Der Weber Hof in Moos, Sexten ist mein Ziel, um ein paar Tage Bergluft zu schnuppern. Der Bauernhof mit sehr herzlichen Gastgebern liegt am Eingang des Fischleintals auf 1339m. Die Aussicht vom Balkon direkt in das Tal, auf die Berge, ist malerisch und lässt den Alltagslärm der Großstadt gern einen Moment vergessen. Die Orte sind super mit einer Bahn angebunden, bzw. mit einem Bus ab Innichen erreichbar. Mit dem Holidaypass der Drei Zinnen Region kann man sie sogar (bis zum Brenner!) kostenfrei nutzen. Es wird noch besser, der Weber Hof ist zudem ein Partnerbetrieb der Alpinschule in Sexten und die Gäste dürfen kostenfrei an bis zu drei Wanderungen in der Woche teilnehmen. In meinem Fall sind es Schneeschuhwanderungen. Die Anmeldung erfolgt einfach direkt über die Alpinschule.
Mein Tag startet mit einem perfekten Frühstück.
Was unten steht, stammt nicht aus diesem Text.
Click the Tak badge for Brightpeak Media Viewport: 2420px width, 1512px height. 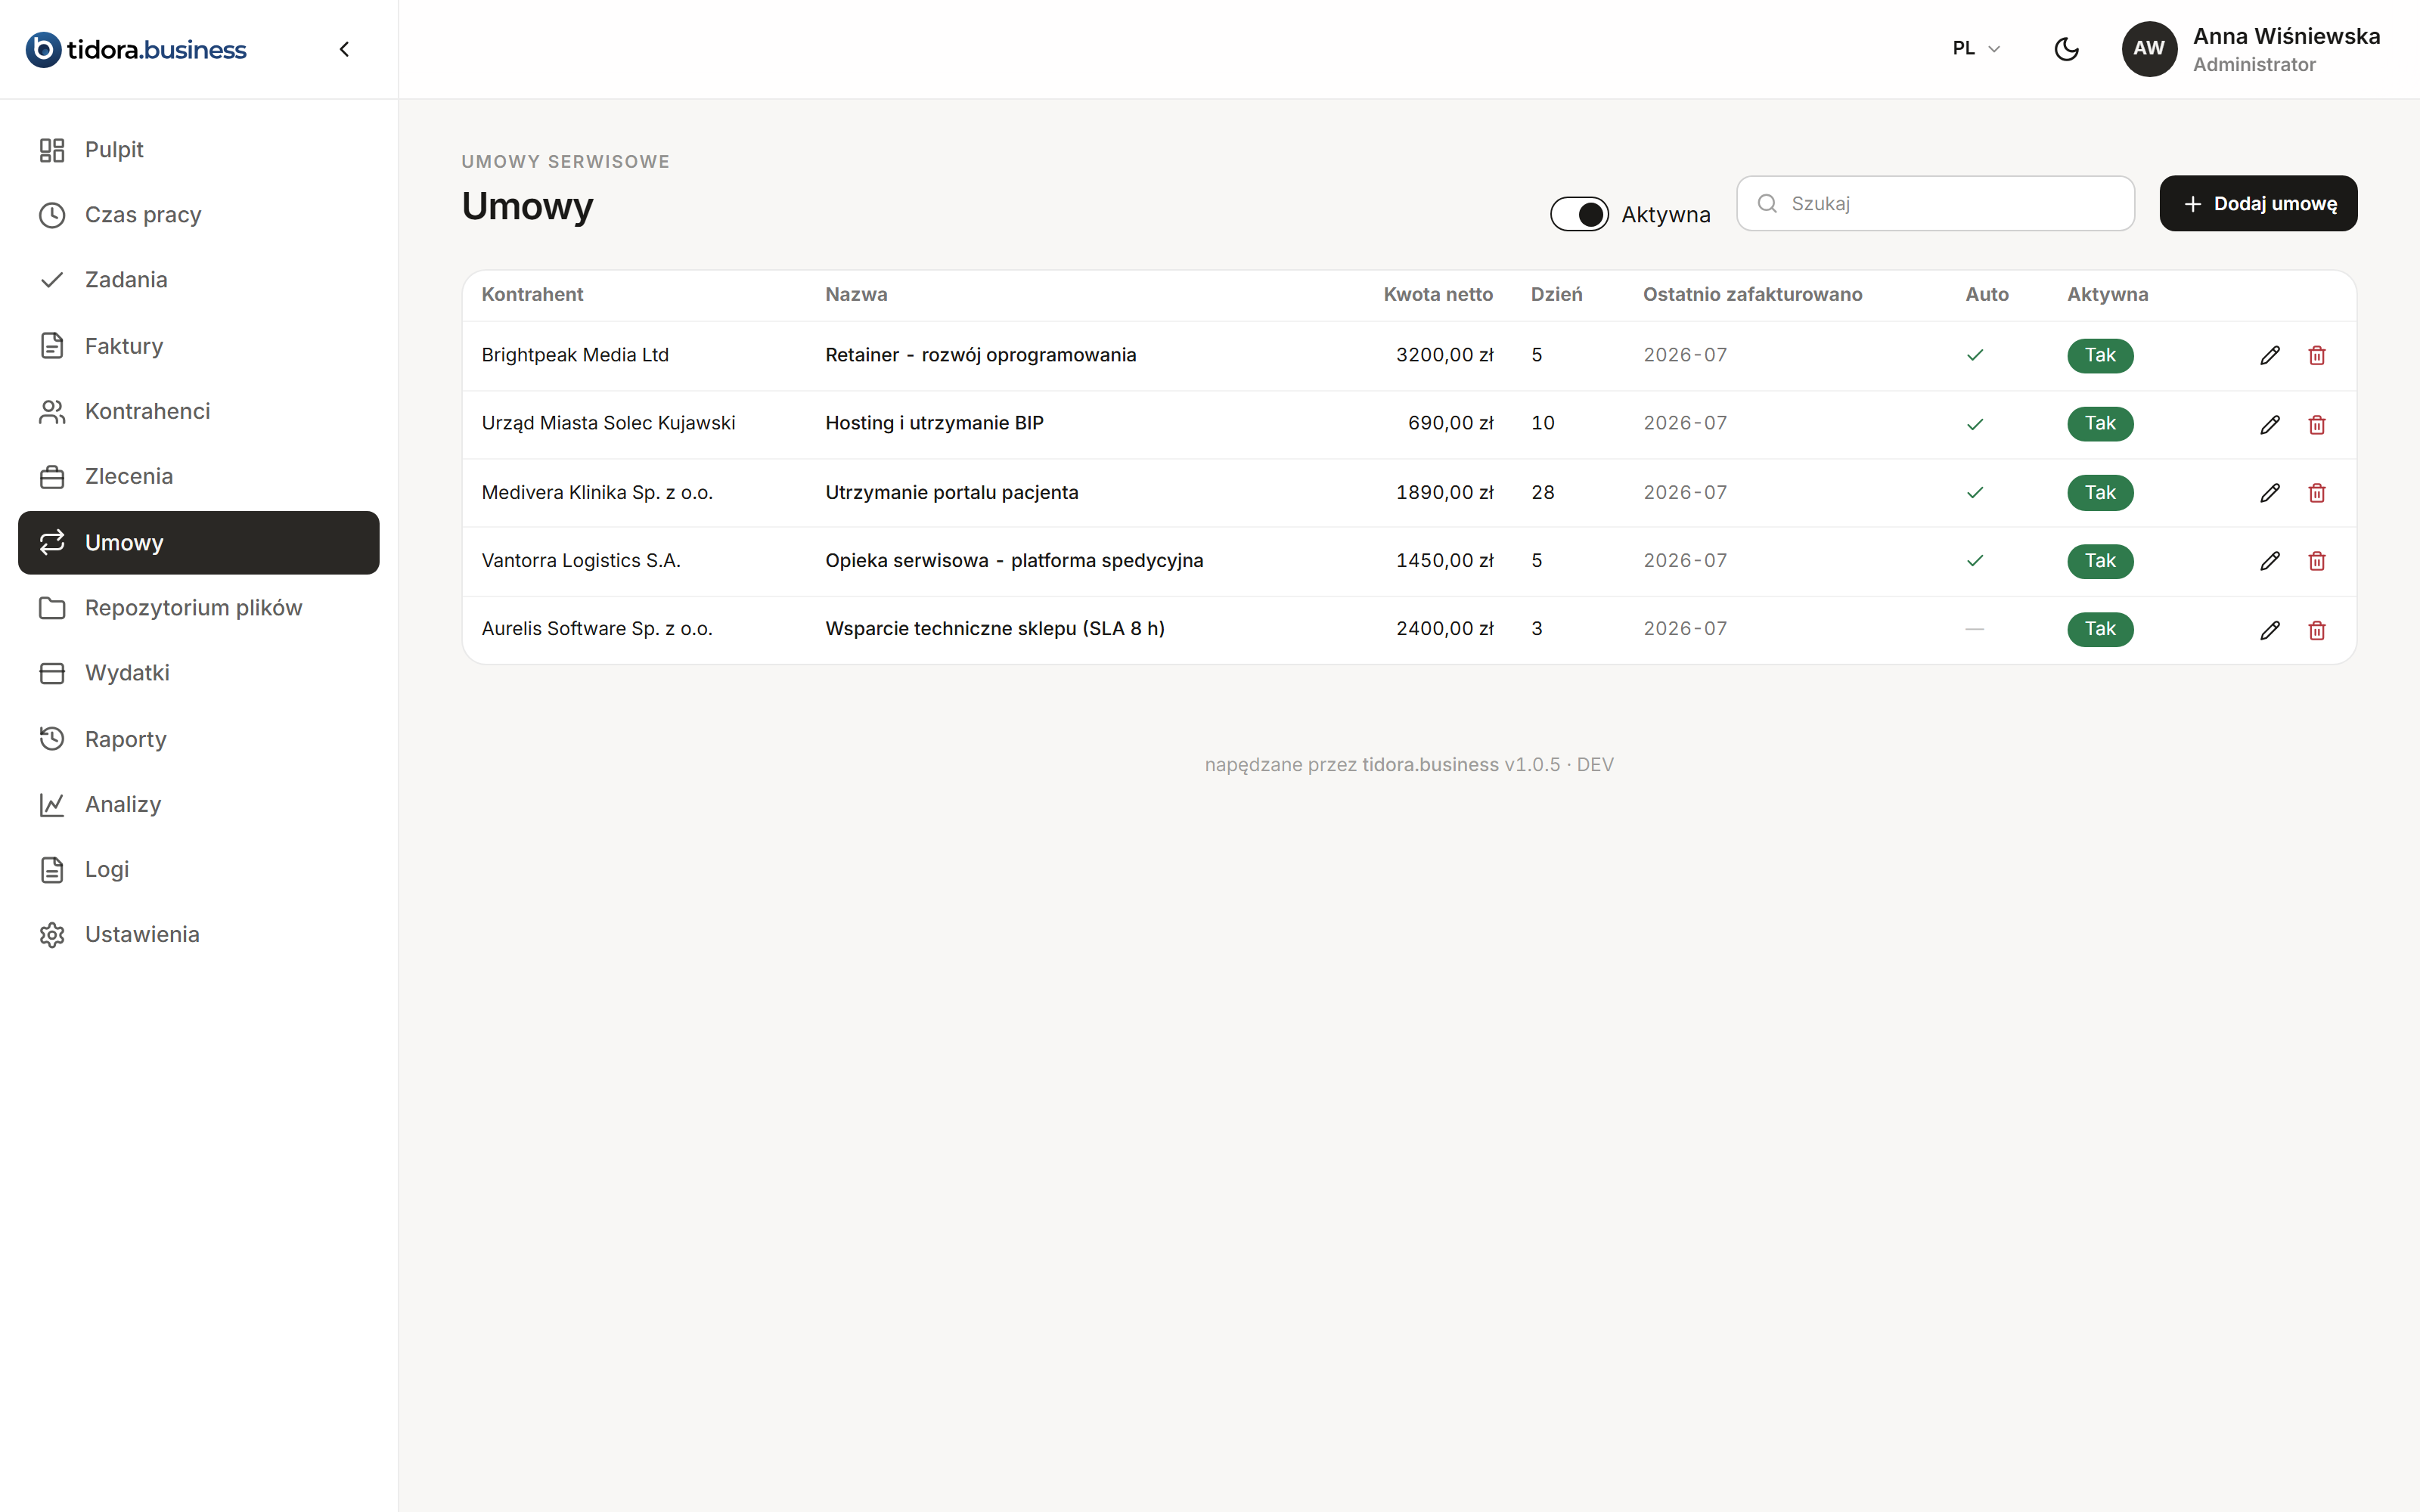click(x=2100, y=355)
Selbstgemachte Marmelade, frische Brötchen, etwas Aufschnitt stehen schon für mich bereit. Ich lerne Wally kennen, sie kümmert sich herzlich um die Gäste und bringt mir Cafe mit heisser, aufgeschäumter Milch. Für die Wanderung kann ich mir sogar ein Brötchen schmieren. Alles ist einfach frisch und lecker und gibt den besten Start in den Tag.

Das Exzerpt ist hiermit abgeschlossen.